The hopeful part: this is treatable

I have been honest about how common and how progressive noise fear is, so let me be equally clear about the optimism. This is one of the more treatable problems in all of behaviour. Preventive training has been shown to stop noise fears developing in the first place, in both puppies and adult dogs, and structured desensitisation and counter-conditioning using recordings has been shown to reduce established fears (Riemer, 2023). Vets are encouraged to recognise and treat noise fear at the first sign of it, because left untreated it risks the bond between pet and owner breaking down, and in the worst cases leads to relinquishment (Sherman & Mills, 2008).

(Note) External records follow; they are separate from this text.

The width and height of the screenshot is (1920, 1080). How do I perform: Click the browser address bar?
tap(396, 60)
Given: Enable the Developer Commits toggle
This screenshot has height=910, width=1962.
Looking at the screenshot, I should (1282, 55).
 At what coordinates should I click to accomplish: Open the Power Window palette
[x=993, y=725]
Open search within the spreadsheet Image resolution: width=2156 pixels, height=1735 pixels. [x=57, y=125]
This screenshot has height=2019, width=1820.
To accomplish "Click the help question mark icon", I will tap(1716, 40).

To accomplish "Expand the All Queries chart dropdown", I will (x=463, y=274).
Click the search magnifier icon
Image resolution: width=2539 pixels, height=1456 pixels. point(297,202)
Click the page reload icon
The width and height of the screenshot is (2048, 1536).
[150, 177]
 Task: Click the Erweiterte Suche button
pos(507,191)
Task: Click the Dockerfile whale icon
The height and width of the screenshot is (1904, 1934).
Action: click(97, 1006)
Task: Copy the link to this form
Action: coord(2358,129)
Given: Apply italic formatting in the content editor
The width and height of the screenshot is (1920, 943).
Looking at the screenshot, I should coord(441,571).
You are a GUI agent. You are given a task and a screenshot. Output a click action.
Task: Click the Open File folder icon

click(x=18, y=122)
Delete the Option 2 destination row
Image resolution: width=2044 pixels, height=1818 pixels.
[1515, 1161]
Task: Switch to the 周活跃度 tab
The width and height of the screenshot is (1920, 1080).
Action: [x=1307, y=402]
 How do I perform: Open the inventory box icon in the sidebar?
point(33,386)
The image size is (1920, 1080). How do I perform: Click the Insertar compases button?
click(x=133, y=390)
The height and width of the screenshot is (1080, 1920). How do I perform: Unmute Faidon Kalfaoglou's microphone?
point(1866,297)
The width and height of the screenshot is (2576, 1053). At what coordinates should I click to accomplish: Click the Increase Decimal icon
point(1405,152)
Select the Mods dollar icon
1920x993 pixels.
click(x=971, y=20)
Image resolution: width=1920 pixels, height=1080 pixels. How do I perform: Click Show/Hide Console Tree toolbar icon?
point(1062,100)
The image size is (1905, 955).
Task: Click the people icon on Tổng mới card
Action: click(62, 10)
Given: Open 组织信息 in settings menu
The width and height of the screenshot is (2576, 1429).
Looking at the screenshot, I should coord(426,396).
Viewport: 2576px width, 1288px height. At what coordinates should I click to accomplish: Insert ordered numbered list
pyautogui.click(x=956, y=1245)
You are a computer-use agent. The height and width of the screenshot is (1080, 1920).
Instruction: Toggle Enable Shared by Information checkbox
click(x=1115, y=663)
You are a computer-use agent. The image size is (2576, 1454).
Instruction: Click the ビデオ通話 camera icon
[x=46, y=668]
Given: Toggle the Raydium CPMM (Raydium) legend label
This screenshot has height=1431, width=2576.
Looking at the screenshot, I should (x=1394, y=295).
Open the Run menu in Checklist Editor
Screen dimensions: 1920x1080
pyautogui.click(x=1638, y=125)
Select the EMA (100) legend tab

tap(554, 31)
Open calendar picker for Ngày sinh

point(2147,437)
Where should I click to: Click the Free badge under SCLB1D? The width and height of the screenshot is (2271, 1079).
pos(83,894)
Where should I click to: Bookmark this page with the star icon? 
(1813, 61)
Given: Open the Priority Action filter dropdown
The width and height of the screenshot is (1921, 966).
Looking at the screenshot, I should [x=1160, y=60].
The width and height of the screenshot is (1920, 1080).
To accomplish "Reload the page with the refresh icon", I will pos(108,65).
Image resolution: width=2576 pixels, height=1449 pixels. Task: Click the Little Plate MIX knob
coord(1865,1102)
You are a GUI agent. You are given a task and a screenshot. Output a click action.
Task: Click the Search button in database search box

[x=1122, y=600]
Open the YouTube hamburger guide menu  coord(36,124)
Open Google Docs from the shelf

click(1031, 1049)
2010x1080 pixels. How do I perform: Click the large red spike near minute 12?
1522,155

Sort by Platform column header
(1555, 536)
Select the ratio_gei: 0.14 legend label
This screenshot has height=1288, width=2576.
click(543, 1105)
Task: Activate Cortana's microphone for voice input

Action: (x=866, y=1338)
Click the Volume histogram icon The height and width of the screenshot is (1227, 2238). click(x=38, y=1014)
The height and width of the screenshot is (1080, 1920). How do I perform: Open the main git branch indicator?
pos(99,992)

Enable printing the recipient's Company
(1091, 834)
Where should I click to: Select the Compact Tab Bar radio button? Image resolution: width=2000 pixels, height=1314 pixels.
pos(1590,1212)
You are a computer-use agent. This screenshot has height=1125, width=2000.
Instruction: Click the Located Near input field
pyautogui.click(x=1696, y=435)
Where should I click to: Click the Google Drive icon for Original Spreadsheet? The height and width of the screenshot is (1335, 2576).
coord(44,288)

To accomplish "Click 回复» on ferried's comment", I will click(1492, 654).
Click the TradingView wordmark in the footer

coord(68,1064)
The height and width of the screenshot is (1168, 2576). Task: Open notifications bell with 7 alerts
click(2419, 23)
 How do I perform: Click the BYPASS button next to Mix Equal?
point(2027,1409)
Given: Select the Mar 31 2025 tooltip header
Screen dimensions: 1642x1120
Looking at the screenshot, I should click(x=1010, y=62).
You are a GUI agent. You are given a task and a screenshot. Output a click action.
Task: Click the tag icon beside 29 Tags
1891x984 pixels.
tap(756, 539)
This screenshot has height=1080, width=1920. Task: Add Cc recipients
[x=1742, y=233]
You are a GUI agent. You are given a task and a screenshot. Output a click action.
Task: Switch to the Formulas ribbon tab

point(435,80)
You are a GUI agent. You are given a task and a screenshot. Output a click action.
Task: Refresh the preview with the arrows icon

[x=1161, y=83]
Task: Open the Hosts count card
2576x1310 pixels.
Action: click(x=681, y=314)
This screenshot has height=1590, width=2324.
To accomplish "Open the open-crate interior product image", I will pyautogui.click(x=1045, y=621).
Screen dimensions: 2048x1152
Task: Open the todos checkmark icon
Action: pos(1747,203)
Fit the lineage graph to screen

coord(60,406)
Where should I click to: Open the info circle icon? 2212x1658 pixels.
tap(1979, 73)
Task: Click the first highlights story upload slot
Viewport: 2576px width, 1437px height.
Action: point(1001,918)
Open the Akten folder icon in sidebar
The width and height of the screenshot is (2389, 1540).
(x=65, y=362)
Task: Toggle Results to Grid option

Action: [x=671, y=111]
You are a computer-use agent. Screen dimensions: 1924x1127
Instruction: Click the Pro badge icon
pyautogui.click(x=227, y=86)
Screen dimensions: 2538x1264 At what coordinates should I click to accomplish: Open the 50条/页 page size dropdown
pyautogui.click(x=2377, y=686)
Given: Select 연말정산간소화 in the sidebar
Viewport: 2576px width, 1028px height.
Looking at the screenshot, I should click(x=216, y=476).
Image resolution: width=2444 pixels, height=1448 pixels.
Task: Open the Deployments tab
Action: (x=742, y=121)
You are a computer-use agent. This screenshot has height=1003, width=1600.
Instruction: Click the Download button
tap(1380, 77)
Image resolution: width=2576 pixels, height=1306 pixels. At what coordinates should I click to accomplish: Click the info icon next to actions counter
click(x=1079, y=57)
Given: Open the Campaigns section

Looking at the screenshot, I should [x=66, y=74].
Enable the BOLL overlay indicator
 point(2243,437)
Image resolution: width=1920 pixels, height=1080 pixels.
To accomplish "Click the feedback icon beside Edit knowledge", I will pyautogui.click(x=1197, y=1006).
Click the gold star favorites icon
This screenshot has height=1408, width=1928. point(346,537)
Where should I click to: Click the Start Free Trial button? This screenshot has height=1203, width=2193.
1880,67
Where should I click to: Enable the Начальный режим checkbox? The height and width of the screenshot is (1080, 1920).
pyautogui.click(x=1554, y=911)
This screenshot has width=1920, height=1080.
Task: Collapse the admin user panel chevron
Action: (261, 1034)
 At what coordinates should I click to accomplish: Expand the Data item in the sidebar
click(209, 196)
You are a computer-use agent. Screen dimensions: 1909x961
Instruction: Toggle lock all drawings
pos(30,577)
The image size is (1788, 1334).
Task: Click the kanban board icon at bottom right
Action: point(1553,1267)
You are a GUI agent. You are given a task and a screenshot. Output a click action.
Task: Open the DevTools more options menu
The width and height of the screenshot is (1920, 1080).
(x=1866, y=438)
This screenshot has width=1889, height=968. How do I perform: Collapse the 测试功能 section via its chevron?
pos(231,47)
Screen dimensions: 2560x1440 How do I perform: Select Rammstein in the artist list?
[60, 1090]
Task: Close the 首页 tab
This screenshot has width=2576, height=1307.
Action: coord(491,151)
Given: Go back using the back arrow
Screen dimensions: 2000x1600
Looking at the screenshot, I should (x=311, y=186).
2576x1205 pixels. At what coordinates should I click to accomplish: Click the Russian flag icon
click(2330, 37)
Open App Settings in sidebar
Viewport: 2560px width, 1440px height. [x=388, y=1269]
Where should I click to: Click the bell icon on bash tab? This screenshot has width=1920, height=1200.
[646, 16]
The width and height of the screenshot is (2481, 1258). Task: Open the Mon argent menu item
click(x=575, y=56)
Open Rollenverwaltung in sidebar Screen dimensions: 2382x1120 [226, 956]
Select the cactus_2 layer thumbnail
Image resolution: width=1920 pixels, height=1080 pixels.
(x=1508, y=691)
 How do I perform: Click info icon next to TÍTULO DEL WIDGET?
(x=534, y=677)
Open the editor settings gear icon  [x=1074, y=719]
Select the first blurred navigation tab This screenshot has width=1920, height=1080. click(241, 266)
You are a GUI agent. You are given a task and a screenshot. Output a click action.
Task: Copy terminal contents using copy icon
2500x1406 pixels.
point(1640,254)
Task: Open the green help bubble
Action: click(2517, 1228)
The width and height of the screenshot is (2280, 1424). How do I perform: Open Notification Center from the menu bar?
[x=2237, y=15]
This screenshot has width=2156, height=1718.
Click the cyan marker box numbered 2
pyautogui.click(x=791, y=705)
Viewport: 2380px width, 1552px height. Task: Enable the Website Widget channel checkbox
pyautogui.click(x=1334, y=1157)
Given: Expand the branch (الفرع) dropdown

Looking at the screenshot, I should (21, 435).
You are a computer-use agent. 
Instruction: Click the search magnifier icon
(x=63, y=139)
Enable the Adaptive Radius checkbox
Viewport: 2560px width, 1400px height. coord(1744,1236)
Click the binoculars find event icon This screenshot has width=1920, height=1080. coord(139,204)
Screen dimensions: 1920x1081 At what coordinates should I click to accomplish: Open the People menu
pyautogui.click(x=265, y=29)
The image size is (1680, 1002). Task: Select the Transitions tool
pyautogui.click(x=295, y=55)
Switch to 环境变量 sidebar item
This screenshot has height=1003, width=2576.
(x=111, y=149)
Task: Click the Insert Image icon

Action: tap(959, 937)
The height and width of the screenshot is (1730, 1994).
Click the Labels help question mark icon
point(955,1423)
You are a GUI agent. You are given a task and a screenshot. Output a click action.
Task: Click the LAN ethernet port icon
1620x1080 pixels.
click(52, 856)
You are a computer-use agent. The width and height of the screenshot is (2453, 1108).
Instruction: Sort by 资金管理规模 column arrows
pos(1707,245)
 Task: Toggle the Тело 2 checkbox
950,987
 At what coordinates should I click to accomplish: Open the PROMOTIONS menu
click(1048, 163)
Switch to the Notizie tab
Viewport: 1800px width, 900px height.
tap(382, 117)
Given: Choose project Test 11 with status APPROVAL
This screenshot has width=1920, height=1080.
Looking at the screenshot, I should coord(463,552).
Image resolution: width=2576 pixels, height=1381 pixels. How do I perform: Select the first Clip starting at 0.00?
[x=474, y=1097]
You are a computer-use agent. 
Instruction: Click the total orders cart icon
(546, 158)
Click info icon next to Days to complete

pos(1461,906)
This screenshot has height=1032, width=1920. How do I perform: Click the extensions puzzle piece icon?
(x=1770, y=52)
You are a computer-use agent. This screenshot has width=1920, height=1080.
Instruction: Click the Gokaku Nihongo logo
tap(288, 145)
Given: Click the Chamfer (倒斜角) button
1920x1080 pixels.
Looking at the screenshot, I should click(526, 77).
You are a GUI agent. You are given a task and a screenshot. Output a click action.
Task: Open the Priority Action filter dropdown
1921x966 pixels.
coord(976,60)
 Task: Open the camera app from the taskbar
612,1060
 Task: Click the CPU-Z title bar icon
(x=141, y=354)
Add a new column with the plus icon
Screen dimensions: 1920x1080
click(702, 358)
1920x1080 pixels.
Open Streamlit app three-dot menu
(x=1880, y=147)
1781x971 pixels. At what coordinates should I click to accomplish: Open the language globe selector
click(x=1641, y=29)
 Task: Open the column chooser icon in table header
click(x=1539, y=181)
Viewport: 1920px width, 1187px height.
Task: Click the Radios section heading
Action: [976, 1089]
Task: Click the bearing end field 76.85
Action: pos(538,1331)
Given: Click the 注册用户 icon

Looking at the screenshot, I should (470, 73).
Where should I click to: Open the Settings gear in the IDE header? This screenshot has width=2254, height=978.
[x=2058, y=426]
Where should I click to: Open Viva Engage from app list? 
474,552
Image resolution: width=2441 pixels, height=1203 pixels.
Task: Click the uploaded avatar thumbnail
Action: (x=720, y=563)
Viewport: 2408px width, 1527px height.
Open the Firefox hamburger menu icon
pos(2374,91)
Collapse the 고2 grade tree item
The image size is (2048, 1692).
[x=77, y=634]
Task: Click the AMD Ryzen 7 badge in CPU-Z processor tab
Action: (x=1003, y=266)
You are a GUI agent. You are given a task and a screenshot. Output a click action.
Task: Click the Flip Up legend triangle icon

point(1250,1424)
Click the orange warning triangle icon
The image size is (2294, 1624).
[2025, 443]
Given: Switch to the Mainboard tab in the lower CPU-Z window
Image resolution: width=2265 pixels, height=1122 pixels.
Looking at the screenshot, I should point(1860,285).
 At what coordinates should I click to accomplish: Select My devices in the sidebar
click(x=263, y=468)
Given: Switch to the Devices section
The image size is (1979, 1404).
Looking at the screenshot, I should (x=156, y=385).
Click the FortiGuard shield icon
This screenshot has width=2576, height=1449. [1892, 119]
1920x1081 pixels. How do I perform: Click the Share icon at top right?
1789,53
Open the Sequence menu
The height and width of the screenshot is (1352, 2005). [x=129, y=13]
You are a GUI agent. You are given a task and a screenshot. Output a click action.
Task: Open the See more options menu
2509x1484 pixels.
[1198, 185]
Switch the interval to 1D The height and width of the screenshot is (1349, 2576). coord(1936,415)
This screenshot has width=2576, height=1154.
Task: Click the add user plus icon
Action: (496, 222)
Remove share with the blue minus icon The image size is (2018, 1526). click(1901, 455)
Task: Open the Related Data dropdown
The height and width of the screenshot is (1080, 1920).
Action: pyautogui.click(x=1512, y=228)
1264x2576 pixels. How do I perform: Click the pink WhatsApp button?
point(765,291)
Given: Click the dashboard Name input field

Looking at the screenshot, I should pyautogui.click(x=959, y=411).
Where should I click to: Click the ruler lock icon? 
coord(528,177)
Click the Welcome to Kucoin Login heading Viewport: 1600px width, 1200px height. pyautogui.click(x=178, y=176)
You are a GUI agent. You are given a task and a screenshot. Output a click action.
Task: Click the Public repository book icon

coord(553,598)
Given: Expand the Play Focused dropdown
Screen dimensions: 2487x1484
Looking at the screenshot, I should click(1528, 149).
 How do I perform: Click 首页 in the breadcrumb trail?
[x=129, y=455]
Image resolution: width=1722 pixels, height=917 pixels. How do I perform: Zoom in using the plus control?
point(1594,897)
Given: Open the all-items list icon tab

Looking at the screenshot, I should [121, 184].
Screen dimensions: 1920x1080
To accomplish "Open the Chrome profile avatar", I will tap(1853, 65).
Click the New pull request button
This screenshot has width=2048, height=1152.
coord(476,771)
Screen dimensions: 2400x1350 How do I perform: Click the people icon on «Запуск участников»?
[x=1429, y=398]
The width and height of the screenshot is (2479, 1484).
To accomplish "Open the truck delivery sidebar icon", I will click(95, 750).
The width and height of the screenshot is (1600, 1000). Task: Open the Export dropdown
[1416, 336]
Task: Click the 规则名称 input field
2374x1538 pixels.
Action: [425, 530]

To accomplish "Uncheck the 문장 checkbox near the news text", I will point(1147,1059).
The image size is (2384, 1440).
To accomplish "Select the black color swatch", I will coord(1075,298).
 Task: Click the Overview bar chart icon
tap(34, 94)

In practice that means a small toolkit, each piece with its own article. The long game, the actual cure, is patient sound retraining done in the calm of the off-season, covered in sound desensitisation and built on the underlying desensitisation and counter-conditioning technique. The short game, getting your pet through the next bad night, is the firework night plan. And where management is not enough, there are effective, vet-prescribed event medications that calm the fear rather than just sedate the body. One myth to retire along the way: comforting a frightened pet does not reinforce the fear, because fear is an emotion, not a trained behaviour, and there is no reason to withhold reassurance from a pet who comes to you for it (Riemer, 2023). The full version of that myth-bust sits within the night plan.

The first move, though, is the one this whole space is built around. Before you settle on "it's just a behaviour thing," rule out the medical, because a noise fear that is new, worsening, or oddly timed can be your pet telling you something hurts. Our guide to whether it is behaviour or medical walks through that, and the behaviour check tool will help you work out, in a few minutes, whether you are seeing fear, whether a pain or medical cause needs ruling out first, and where to go next. Start there, and you have already done the most useful thing for a noise-fearful pet: taken it seriously, and pointed yourself at a plan instead of waiting for it to fade.

References

  1. Salonen M, Sulkama S, Mikkola S, et al. Prevalence, comorbidity, and breed differences in canine anxiety in 13,700 Finnish pet dogs. Scientific Reports, 2020;10:2962.
  2. Riemer S. Therapy and Prevention of Noise Fears in Dogs - A Review of the Current Evidence for Practitioners. Animals, 2023;13(23):3664.
  3. Blackwell EJ, Bradshaw JWS, Casey RA. Fear responses to noises in domestic dogs: Prevalence, risk factors and co-occurrence with other fear related behaviour. Applied Animal Behaviour Science, 2013;145(1-2):15-25.
  4. Storengen LM, Lingaas F. Noise sensitivity in 17 dog breeds: Prevalence, breed risk and correlation with fear in other situations. Applied Animal Behaviour Science, 2015;171:152-160.
  5. Sherman BL, Mills DS. Canine Anxieties and Phobias: An Update on Separation Anxiety and Noise Aversions. Veterinary Clinics of North America: Small Animal Practice, 2008;38(5):1081-1106.
  6. Lopes Fagundes AL, Hewison L, McPeake KJ, et al. Noise Sensitivities in Dogs: An Exploration of Signs in Dogs with and without Musculoskeletal Pain Using Qualitative Content Analysis. Frontiers in Veterinary Science, 2018;5:17.
  7. van Herwijnen IR, Vinke CM, Arndt SS, Roulaux PEM. Firework aversion in cats and dogs as reported by Dutch animal owners. Veterinary and Animal Science, 2024;26:100402.